*** Begin section ***
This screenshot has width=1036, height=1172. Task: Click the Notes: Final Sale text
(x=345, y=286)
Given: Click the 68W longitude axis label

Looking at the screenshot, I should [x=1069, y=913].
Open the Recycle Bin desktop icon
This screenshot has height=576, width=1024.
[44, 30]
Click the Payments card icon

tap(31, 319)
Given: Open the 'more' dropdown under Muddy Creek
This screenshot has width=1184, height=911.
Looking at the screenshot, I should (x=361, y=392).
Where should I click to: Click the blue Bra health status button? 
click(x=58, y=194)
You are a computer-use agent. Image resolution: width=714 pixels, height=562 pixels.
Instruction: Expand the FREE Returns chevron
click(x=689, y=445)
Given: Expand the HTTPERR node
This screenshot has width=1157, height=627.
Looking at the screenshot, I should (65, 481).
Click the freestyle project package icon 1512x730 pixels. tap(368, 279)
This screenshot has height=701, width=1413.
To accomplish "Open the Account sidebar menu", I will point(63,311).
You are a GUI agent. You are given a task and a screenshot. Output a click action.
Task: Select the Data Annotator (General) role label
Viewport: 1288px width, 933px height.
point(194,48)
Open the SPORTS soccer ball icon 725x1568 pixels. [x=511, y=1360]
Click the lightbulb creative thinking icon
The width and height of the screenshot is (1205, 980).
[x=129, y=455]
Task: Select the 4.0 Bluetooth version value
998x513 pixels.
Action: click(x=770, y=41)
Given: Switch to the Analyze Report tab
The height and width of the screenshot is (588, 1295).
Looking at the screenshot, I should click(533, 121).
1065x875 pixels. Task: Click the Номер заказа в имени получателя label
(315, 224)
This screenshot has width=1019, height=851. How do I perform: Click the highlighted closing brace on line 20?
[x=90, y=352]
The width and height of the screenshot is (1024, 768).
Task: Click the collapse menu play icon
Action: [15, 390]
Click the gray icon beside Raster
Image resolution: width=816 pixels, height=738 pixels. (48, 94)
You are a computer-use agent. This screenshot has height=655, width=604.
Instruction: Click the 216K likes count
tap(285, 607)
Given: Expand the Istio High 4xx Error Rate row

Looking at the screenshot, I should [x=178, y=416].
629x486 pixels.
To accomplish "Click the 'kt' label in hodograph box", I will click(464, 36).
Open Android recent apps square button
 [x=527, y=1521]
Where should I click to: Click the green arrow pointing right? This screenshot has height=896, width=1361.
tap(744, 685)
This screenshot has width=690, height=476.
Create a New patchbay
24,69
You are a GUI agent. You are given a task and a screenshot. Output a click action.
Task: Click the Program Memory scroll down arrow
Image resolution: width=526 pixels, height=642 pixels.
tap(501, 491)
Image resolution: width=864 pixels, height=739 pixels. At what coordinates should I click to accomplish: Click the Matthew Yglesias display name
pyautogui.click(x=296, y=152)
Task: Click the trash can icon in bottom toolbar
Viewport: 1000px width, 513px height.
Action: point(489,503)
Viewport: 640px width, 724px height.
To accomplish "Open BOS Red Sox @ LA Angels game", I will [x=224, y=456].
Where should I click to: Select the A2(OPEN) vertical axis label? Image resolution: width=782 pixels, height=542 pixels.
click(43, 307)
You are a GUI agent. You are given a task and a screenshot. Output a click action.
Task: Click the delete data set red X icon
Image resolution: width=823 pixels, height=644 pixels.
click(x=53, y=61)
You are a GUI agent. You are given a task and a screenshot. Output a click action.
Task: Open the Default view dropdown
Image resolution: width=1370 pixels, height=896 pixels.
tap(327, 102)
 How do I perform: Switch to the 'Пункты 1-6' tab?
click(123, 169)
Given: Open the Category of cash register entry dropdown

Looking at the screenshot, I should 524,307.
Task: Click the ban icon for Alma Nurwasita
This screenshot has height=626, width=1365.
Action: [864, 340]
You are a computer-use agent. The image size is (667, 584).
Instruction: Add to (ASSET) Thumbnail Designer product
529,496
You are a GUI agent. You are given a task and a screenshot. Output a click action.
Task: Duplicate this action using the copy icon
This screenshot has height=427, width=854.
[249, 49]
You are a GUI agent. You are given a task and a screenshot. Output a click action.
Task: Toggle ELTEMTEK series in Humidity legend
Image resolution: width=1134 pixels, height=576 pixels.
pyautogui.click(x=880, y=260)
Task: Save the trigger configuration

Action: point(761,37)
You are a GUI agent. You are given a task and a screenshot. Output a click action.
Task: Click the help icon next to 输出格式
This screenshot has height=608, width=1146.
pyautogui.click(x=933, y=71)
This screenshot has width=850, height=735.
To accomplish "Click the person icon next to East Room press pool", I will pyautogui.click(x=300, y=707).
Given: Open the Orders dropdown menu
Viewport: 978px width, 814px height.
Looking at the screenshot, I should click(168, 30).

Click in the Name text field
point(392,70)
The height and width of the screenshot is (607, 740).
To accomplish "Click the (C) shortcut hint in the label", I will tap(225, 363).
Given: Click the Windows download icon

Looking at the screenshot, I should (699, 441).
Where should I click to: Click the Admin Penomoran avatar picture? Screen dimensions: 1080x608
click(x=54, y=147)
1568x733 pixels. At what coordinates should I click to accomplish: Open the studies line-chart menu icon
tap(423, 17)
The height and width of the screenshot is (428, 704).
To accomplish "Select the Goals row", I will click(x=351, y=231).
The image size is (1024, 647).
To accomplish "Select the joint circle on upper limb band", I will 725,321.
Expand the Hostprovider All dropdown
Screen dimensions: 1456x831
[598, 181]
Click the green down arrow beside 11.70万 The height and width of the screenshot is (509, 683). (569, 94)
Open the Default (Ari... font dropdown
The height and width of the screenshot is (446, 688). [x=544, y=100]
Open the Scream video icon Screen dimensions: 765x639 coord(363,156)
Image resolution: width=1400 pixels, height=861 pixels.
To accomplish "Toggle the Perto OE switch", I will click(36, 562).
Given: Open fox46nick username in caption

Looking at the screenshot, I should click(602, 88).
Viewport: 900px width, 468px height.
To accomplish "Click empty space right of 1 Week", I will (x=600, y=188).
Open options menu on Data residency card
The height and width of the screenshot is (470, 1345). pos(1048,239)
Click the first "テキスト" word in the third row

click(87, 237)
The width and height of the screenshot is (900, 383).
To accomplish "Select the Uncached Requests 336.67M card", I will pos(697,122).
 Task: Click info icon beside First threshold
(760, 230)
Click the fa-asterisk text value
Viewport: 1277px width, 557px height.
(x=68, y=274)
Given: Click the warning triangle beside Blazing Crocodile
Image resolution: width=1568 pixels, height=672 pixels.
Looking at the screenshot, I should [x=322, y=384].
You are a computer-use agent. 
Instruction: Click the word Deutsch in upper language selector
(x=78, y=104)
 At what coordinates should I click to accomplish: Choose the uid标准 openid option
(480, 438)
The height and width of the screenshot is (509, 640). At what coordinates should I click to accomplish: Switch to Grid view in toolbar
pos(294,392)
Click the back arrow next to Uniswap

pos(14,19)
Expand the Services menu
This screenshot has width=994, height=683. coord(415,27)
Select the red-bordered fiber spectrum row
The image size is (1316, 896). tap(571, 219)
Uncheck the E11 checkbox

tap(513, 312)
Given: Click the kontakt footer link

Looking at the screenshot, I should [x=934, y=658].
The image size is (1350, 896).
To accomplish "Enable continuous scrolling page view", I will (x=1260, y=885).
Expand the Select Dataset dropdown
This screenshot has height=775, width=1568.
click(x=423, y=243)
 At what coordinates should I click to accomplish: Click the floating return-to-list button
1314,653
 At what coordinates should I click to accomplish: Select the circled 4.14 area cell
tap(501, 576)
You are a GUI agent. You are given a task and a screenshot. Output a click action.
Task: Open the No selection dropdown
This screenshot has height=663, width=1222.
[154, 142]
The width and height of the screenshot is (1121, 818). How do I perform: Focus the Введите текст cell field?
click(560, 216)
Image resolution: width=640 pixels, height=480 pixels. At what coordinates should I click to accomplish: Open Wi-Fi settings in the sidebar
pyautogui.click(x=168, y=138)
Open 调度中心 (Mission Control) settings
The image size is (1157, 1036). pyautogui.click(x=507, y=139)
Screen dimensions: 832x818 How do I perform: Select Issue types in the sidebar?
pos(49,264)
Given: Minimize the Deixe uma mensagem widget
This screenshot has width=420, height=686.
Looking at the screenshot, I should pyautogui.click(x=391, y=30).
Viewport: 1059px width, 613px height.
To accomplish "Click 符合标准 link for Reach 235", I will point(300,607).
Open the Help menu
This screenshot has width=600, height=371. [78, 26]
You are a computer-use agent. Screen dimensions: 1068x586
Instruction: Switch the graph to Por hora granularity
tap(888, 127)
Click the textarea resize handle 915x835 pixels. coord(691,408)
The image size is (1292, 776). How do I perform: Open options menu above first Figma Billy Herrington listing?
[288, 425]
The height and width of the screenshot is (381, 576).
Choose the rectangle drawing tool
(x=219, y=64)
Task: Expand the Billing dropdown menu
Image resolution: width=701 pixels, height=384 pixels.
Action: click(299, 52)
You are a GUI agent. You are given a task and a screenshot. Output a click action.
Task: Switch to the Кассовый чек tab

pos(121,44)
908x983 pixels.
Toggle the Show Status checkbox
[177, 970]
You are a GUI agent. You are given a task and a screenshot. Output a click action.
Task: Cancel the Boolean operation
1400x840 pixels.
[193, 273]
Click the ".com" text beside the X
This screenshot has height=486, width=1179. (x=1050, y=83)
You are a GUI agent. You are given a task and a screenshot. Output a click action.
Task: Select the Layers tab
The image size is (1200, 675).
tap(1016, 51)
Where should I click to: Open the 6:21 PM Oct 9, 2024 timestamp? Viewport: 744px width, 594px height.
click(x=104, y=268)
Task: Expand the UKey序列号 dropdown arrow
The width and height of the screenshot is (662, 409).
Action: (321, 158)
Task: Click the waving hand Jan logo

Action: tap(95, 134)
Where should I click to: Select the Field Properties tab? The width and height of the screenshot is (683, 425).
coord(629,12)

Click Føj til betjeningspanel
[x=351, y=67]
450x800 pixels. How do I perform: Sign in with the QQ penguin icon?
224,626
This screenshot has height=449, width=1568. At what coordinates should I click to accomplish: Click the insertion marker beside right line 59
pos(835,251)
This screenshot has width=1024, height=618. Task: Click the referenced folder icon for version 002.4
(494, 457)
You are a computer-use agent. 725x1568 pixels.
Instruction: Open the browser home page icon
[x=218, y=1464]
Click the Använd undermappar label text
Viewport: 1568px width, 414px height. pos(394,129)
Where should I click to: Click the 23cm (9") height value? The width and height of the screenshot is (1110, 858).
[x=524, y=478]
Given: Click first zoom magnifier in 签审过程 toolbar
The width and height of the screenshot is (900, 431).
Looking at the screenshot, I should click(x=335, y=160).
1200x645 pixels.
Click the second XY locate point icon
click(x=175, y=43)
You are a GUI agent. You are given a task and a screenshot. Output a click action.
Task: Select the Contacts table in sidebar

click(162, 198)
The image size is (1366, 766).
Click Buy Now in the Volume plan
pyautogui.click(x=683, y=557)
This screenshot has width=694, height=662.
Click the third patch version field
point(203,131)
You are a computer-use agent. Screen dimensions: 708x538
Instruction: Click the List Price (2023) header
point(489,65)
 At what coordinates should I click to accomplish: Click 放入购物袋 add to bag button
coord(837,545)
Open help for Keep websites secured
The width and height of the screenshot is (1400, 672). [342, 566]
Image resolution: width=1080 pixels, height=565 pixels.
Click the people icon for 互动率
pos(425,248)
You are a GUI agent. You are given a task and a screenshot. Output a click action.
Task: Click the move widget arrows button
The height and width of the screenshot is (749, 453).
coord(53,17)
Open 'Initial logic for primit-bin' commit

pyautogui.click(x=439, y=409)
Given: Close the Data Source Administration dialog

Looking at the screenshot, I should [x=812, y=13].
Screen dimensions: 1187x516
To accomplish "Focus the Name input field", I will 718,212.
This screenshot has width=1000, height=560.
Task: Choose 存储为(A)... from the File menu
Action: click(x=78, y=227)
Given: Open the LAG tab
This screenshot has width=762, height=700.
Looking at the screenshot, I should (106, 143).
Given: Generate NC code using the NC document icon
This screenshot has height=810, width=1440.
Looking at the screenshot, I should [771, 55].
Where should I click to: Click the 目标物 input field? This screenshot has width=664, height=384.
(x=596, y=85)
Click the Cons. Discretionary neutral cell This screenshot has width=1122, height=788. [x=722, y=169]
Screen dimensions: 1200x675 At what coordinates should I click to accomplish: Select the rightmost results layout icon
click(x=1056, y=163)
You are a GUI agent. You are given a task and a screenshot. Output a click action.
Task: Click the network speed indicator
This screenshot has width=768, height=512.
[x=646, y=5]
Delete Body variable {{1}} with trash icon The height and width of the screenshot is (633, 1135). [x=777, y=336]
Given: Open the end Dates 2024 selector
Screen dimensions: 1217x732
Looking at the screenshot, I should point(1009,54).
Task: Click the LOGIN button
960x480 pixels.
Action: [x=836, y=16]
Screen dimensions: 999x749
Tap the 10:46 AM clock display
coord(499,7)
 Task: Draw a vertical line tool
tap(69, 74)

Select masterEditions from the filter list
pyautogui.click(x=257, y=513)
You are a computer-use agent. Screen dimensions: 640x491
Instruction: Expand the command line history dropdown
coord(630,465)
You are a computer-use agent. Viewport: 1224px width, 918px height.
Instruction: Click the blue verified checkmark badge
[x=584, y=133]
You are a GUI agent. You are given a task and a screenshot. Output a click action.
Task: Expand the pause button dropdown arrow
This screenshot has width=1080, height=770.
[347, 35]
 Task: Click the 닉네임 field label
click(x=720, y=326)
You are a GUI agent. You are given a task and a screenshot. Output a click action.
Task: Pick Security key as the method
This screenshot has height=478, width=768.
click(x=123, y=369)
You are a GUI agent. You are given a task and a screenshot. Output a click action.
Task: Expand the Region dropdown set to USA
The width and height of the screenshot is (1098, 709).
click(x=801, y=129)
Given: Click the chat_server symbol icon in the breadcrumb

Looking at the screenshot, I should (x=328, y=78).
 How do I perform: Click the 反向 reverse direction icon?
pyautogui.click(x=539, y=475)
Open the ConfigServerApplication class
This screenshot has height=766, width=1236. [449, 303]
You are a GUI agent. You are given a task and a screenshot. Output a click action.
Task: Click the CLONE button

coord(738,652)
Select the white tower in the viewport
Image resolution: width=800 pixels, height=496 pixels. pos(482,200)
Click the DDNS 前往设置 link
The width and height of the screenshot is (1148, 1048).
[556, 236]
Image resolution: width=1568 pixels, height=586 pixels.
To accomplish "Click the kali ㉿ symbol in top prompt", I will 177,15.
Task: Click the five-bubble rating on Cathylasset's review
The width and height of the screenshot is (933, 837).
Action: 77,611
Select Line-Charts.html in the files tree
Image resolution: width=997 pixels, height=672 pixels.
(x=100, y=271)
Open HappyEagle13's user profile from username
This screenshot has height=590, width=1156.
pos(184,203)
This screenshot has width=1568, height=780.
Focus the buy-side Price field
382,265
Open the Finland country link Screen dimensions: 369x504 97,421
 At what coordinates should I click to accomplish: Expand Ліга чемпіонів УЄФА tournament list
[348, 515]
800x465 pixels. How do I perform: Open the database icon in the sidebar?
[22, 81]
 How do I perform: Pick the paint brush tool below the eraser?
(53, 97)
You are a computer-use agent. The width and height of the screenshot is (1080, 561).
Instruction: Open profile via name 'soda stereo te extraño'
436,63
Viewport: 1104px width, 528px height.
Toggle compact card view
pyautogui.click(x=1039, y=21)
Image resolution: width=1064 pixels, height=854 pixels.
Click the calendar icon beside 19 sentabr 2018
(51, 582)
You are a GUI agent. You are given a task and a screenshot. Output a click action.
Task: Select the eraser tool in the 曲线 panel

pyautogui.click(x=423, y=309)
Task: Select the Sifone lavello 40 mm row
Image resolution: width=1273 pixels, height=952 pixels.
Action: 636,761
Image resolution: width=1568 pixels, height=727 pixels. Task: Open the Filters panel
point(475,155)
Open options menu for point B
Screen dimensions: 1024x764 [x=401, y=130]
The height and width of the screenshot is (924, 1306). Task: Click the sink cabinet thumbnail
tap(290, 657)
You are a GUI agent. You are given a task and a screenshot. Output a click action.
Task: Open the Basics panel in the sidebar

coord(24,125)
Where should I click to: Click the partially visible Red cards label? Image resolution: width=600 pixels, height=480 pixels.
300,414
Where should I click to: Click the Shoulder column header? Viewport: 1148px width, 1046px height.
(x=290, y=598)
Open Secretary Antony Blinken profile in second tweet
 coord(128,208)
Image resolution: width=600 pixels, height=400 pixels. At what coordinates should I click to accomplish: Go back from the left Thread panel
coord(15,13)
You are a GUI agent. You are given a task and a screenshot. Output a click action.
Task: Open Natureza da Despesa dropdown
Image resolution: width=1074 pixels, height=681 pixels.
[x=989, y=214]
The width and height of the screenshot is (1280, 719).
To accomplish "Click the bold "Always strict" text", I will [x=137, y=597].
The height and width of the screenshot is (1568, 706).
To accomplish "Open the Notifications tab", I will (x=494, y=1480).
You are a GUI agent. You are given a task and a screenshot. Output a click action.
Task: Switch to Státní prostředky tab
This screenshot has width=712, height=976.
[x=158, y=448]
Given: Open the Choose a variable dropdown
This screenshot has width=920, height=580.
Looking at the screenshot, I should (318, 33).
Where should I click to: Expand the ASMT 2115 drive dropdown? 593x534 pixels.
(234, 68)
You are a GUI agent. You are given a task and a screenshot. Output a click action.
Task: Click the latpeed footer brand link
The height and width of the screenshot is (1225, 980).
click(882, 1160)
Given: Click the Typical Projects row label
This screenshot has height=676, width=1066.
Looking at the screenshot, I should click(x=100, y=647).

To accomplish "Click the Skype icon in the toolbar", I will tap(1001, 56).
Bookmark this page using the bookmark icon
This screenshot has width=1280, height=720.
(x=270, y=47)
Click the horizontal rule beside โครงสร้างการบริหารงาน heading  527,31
*** End section ***
[What is required]: Whenever a line of the records above contains the word "widget", it counts toward the total; give that total alone.

[Response to this task]: 2